(EXERCISE DATA)

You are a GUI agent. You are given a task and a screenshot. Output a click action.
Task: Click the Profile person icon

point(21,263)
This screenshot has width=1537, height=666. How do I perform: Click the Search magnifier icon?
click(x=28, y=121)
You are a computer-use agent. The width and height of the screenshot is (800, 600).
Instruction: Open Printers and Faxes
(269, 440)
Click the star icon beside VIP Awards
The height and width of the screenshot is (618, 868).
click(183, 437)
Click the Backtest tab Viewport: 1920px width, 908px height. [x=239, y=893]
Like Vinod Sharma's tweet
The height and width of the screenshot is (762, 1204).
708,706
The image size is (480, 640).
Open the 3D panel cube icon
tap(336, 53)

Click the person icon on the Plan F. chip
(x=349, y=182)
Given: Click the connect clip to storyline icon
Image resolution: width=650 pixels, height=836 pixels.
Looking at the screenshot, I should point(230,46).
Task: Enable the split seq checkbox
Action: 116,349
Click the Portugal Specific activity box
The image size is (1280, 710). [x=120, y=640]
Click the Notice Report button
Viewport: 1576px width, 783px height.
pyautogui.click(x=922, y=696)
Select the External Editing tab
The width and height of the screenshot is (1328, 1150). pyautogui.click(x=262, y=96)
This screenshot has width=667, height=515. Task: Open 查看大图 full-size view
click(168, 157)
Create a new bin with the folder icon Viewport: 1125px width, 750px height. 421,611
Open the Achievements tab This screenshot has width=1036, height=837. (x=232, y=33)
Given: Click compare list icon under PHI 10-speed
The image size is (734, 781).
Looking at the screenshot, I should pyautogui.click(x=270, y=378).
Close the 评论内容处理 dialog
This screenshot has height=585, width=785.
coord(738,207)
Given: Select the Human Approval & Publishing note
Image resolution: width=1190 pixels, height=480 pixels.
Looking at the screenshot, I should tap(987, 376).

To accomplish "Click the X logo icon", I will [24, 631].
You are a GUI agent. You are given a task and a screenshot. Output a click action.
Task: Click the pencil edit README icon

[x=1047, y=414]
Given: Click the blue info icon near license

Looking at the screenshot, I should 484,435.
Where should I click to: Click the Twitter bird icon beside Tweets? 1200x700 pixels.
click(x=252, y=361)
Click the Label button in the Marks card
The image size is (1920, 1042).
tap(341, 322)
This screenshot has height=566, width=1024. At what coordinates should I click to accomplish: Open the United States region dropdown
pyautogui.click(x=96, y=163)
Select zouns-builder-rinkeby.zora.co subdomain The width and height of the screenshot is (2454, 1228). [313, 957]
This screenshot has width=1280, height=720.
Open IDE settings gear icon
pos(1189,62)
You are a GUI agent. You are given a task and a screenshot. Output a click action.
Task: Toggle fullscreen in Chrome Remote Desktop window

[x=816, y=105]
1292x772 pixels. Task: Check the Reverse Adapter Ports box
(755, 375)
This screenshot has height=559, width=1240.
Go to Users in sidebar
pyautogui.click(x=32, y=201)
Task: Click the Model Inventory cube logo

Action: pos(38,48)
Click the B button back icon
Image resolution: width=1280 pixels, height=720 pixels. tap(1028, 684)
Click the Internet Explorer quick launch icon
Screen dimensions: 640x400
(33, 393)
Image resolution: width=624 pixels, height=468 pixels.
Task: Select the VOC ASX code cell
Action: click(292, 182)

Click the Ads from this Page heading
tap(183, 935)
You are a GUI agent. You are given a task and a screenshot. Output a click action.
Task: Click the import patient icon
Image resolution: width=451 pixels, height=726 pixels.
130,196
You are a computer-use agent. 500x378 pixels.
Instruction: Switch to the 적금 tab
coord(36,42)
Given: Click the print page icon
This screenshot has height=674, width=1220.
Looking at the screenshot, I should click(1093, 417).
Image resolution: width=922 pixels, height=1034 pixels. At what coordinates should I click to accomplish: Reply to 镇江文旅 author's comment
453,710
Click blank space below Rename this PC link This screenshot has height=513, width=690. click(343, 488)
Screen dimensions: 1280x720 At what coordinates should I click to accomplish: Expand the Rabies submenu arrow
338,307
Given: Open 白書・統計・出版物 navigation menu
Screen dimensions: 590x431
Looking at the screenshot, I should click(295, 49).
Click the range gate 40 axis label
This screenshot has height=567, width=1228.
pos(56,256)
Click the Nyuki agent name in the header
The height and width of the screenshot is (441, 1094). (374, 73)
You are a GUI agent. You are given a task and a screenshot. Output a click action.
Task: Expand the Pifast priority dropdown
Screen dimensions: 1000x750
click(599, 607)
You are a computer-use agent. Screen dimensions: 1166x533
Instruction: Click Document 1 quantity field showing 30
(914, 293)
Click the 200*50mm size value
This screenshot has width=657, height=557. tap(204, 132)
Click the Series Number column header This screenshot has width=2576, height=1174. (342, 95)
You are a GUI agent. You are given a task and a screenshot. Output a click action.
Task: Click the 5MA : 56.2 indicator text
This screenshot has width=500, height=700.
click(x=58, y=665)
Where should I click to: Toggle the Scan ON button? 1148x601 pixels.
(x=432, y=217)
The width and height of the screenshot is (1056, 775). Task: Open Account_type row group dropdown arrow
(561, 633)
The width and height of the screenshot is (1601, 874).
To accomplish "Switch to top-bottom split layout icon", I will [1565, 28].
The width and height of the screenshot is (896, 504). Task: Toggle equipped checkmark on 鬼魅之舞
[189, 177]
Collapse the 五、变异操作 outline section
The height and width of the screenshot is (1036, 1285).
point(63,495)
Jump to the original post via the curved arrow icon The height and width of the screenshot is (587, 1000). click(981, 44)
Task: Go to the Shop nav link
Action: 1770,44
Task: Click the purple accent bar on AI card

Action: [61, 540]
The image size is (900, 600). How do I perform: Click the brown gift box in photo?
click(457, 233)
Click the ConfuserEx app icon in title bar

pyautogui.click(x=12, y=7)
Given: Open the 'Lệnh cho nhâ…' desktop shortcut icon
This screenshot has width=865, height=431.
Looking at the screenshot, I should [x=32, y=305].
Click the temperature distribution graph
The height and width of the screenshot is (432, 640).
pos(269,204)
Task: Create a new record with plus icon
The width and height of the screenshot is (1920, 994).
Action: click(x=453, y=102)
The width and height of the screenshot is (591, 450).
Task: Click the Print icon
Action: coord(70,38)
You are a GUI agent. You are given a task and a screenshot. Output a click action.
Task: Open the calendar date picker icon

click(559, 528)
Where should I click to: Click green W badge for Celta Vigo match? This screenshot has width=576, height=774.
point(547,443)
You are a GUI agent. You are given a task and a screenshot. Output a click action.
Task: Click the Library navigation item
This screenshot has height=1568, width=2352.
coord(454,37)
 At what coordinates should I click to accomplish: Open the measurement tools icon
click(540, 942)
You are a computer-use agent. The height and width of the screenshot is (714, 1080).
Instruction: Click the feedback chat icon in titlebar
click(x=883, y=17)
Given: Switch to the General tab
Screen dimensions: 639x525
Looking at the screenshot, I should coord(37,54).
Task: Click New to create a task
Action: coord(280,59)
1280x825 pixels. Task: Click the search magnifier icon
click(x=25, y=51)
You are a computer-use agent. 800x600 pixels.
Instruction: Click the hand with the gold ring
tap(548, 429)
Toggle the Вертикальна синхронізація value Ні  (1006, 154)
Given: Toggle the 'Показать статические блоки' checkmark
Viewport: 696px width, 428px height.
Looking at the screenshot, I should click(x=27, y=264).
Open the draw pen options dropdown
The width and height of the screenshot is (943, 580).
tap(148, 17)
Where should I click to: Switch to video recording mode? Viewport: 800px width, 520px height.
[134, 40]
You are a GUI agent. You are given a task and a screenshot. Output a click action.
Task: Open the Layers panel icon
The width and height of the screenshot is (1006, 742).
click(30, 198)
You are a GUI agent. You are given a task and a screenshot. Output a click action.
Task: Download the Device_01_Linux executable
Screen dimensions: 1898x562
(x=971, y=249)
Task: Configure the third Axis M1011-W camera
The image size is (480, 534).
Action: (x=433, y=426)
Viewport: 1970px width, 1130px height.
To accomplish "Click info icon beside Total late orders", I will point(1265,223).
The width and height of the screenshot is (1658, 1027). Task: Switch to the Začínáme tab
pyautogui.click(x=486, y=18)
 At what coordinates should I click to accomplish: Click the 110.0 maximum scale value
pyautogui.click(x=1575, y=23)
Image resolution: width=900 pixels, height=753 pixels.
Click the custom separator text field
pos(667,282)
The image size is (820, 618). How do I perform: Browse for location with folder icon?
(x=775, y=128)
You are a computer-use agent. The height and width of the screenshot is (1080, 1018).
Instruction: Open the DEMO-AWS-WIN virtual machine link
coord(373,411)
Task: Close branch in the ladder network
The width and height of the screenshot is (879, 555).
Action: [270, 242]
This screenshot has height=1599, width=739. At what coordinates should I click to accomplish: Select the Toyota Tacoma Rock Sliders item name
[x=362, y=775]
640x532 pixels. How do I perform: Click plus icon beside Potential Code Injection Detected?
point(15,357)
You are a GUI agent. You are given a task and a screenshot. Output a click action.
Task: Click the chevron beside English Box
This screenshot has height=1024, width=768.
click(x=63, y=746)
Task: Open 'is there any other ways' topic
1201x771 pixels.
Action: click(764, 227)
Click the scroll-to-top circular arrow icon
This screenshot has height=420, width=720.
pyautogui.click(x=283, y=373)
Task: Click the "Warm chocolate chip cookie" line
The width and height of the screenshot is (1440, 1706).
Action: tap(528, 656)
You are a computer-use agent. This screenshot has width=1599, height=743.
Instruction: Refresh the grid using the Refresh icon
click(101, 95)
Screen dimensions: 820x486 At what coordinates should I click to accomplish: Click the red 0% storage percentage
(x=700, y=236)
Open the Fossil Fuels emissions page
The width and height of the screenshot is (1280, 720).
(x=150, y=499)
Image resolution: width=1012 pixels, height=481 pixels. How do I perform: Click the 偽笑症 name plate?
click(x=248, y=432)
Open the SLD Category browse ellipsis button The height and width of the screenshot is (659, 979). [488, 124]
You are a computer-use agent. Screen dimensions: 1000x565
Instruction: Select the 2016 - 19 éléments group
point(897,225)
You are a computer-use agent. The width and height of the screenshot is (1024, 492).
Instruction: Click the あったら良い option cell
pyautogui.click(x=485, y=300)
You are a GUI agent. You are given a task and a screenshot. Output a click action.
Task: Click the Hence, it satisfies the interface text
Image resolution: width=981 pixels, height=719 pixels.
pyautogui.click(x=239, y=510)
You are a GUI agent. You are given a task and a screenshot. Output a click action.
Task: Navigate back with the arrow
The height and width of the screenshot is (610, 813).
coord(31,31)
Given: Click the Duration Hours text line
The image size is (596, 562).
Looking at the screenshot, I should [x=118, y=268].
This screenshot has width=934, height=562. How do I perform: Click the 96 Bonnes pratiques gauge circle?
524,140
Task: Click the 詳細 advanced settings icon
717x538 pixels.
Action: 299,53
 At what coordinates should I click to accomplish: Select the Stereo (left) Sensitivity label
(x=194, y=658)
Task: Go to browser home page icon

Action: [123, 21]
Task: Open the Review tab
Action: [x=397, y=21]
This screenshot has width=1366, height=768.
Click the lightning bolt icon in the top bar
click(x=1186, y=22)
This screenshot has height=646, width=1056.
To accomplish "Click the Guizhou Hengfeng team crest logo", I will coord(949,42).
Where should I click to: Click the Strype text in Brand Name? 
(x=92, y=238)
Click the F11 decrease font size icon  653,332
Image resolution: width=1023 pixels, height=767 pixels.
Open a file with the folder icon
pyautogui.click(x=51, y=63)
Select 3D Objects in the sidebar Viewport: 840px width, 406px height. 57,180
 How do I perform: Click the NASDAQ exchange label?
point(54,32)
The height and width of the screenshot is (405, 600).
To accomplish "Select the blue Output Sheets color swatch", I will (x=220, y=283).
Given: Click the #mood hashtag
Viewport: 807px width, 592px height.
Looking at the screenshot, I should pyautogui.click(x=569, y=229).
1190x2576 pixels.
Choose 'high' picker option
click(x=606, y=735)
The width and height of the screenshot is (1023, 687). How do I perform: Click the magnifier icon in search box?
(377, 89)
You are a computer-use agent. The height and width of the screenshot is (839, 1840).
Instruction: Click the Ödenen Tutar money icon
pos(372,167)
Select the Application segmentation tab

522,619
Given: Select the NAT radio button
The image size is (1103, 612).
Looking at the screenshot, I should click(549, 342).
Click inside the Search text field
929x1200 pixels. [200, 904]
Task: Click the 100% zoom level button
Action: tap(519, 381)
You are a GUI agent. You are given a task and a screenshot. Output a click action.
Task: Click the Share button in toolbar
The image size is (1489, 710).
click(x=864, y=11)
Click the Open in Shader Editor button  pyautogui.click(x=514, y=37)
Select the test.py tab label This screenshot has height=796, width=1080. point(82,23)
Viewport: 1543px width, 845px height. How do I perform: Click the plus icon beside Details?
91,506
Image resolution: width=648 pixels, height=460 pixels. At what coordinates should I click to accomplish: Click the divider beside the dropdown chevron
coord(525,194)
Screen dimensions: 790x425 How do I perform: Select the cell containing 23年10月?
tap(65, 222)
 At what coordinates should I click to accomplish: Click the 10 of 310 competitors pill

(PROBLEM TO SOLVE) Retype the records above from the very first line down to the line with "Click the Notice Report button", keeping both of those lines. Include nothing beyond them.

(ANSWER TO THE EXERCISE)
You are a GUI agent. You are given a task and a screenshot. Output a click action.
Task: Click the Profile person icon

point(21,263)
This screenshot has width=1537, height=666. How do I perform: Click the Search magnifier icon?
click(x=28, y=121)
You are a computer-use agent. The width and height of the screenshot is (800, 600).
Instruction: Open Printers and Faxes
(269, 440)
Click the star icon beside VIP Awards
The height and width of the screenshot is (618, 868).
click(183, 437)
Click the Backtest tab Viewport: 1920px width, 908px height. [x=239, y=893]
Like Vinod Sharma's tweet
The height and width of the screenshot is (762, 1204).
708,706
The image size is (480, 640).
Open the 3D panel cube icon
tap(336, 53)

Click the person icon on the Plan F. chip
(x=349, y=182)
Given: Click the connect clip to storyline icon
Image resolution: width=650 pixels, height=836 pixels.
Looking at the screenshot, I should point(230,46).
Task: Enable the split seq checkbox
Action: 116,349
Click the Portugal Specific activity box
The image size is (1280, 710). [x=120, y=640]
Click the Notice Report button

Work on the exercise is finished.